- Created by: Michael Wahl Lee Gunther
- Developed by: Michael Wahl Lee Gunther Jean Chalopin
- Directed by: Stephane Martinere
- Voices of: Kathleen Barr Michael Beattie Garry Chalk Ian James Corlett Michael Donovan Phil Hayes Scott McNeil Robert O. Smith Venus Terzo Dale Wilson
- Composer: Robert J. Walsh
- Countries of origin: United States Japan France
- Original languages: English Japanese French
- No. of seasons: 1
- No. of episodes: 52

Production
- Executive producers: Lee Gunther Michael Wahl Jean Chalopin Hidenori Taga Mark Taylor
- Producers: Rudy J. Zamora Xavier Picard Shigekazu Ochiai
- Running time: 30 minutes
- Production companies: Gunther-Wahl Productions Kitty Films Créativité et Développement Madhouse

Original release
- Network: Syndication
- Release: September 14 – November 24, 1992

= The Adventures of T-Rex =

The Adventures of T-Rex (T-レックス (T-rekkusu)) is an animated TV series that aired in syndication from September 14 to November 24, 1992 in North America. The show features five musical Tyrannosaurus brothers who played to sold-out crowds as a vaudeville group for the Dragon company. The company was owned by the beautiful and wealthy Myrna. The band members were also secretly fighting crime as "T-REX," masterminded by Professor Edison. The show is notably an American, Japanese and French co-production between Gunther-Wahl Productions, Créativité et Développement (C&D), and well-known anime producers Kitty Films and Madhouse.
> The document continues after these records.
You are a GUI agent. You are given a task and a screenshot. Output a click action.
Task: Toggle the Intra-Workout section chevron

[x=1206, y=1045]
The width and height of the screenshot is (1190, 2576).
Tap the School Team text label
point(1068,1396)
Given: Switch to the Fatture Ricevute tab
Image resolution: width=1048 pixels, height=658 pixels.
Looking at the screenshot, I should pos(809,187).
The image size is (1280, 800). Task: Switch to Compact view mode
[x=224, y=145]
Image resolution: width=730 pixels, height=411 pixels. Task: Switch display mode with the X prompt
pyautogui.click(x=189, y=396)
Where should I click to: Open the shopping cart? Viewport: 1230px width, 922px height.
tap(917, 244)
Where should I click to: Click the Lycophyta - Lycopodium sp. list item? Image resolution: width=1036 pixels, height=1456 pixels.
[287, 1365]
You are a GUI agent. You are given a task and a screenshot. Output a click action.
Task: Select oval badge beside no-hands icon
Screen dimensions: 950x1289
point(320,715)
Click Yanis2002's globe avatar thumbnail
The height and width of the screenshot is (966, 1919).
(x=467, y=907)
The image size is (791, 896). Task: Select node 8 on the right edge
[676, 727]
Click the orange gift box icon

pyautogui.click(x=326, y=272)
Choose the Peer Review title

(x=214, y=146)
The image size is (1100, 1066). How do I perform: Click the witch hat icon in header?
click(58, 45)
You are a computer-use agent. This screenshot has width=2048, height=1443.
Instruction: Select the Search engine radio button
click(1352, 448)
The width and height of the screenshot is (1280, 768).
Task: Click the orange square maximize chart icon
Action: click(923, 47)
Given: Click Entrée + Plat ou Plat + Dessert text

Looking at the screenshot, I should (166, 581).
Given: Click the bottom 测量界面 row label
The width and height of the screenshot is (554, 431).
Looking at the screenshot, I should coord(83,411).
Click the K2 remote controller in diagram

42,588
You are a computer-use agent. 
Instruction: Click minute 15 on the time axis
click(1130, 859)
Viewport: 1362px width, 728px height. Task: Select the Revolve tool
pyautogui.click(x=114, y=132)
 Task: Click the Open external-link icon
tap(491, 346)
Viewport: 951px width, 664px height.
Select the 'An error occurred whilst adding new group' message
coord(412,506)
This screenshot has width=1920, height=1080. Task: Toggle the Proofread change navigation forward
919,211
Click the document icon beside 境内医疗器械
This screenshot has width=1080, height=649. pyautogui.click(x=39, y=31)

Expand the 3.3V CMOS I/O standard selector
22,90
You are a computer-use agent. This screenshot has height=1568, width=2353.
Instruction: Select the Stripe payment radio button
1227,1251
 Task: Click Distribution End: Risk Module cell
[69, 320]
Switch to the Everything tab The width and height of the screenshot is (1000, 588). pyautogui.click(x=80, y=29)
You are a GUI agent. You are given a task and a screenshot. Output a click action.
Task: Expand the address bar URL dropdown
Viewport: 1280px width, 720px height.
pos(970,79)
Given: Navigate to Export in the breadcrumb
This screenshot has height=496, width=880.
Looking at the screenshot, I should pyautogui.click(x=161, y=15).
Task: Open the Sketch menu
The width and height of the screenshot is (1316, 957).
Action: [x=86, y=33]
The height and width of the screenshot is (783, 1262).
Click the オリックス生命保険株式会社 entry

It lasted only one season.

==Plot==
Set in a world of anthropomorphic dinosaurs, brothers Bernie (blue), Bruno (pink), Bubba (green), Buck (yellow) and Bugsy (purple) were born with special powers to help fight crime. Each brother's special power was related to a specific part of their anatomy; Bernie's legs, Bruno's arms, Bubba's tail, Buck's mouth and teeth, and Bugsy's telekinetic eyes. In the day, they make up a singing and Comedy Quintet group that perform at the Dragon Company in Rep City. The group rode out on their Rexmobile to battle "Big Boss" Graves, crime kingpin of Rep City, and his evil organization The Corporation which also consists of Little Boss, Adder, Madder, Shooter, Cuddles, Axe, and the Doctor. Kid sister Ginger was part of the singing group, but didn't know about her brothers' secret identities.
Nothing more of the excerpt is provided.